The other alternative that sometimes works is to remove the betta and put the other fish in when they are ready. Then rearrange the decor in the tank so the betta thinks he is going into a new and different tank. This will sometimes fool them into behaving differently, but sadly not always if they are just not the type to allow other fish. But chasing does not need to concern you with the otos. They are much faster than the betta and eventually he will accept them as they will stay out of his way. They like the bottom during the day when he is up and swim about freely when he is asleep. It is a win/win situation if you don't weaken.

Rose


----------



## robertmathern (Aug 3, 2009)

Thanks I will try that. I have a few tank I can put him in temporaly while I put some plants and stuff in and add the otos. I hope it works he is a blue betta hope there not mean he seems peacefull. But then there is no other fish in there so thats probably why lol.


----------



## mielikki (Aug 29, 2009)

My Alpha Betta is a blue betta, and he has a great personality, very beautiful, and he knows it! His Oto buddy gets along with him very well


----------



## Chickadee (Nov 15, 2008)

Blues do have awesome personalities usually but you never know until you try but do not expect him not to flare and chase a bit.
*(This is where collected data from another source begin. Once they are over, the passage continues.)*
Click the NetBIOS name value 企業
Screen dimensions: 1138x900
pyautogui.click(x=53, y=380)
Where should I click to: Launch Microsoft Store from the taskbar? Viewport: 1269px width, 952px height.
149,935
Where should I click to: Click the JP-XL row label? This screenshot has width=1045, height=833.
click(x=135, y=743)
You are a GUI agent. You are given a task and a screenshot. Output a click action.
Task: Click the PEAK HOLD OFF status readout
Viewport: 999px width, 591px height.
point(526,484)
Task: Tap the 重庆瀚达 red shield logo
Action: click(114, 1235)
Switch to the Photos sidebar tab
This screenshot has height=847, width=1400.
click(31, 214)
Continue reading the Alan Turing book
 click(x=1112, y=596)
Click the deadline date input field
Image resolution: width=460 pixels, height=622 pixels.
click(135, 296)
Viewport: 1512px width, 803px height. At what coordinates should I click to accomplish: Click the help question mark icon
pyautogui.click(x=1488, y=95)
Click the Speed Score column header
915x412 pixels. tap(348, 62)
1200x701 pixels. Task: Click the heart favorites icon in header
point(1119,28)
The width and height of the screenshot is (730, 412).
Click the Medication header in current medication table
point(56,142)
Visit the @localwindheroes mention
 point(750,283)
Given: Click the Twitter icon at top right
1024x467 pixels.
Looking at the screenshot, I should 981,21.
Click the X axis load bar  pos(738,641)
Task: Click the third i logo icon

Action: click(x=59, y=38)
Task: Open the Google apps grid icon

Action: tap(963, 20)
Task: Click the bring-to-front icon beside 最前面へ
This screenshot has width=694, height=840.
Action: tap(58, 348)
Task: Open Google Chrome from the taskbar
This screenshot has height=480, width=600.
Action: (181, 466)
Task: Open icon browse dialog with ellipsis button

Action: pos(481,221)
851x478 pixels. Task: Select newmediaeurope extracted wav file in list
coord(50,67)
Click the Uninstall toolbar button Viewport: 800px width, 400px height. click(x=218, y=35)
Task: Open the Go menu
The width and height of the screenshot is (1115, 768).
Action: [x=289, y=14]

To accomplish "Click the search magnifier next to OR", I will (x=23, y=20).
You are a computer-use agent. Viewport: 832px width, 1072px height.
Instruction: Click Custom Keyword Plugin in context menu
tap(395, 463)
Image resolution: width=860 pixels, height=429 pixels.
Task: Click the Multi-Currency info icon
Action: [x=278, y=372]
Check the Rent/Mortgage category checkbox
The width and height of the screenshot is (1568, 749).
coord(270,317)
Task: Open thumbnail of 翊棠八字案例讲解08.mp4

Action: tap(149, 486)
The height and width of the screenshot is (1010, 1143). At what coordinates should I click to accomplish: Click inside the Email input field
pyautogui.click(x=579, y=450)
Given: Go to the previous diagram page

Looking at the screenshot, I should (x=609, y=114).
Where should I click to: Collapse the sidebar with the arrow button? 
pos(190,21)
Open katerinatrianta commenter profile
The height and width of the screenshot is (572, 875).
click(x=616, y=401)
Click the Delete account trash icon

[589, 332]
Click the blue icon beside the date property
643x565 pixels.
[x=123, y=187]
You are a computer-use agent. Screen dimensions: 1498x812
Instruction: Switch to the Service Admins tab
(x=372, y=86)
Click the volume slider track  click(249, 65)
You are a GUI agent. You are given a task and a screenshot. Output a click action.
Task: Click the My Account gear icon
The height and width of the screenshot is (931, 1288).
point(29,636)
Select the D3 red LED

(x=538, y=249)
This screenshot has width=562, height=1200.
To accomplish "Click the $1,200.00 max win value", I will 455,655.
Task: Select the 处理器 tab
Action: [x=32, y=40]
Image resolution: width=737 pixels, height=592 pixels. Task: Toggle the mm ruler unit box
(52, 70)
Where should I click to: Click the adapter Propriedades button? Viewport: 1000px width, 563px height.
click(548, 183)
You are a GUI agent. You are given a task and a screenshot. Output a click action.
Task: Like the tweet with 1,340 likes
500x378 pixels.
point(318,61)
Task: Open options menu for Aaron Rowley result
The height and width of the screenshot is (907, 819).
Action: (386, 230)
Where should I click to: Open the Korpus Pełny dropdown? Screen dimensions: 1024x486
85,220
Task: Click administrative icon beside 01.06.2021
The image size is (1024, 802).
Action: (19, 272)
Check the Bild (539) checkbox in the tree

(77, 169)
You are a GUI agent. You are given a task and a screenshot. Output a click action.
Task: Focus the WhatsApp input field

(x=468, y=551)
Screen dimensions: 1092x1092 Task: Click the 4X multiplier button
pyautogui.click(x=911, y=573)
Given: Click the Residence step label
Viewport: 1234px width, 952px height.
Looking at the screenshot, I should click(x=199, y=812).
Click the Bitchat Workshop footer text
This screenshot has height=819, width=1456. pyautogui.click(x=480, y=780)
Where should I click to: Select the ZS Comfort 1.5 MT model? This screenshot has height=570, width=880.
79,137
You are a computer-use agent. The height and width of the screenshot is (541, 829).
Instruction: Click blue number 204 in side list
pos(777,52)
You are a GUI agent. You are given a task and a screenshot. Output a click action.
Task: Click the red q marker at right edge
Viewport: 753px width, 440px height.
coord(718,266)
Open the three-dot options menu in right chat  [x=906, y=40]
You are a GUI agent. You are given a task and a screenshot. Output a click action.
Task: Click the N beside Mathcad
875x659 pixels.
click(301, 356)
Remember he has NEVER been in with other fish before and will need a lot of patience and chances are he will not hurt the others especially otos. They generally get along famously. Otos are a bit fragile for the first 30 days though due to the rough handling they have in being caught and transported to the stores and then the petstores usually do not know how to feed them properly just dump flake food in the tanks and they starve. So some otos never make it long at home be sure to get little ones with rounded but not bloated bellies and the belly should be white not hot pink. Hot pink on their bellies is a horrid sign of bad treatment and infection. If they have flat or sunken bellies they are starving and once the bacteria in their stomach has died off due to starvation, they cannot digest food and no matter if you fed them 10 times a day they can not get anything from the food and will starve to death. But they are sweet and fun fish if you realize what to watch for and do not expect too much for the first 30 days. After that they can live to be very old. I have had some live for 5 years with real plants in the tank and only a betta to contend with. I love those little guys almost as much as the bettas. If you want to know more we have a lovely site here about a breeder. He posts under the Catfish forum here under: http://www.aquariumforum.com/f59/oto-journal-2773.html and then there is: www.otocinclus.com - Home of the Dwarf Suckermouth Catfishes that is the site that taught me most of what made me love them.

Rose


----------



## Shotgun (Mar 1, 2009)

Like Jim said, you DID come to the right place. And there ya go, Chickadee/Rose chimed in quickly with like the best information about bettas ever! lol.


----------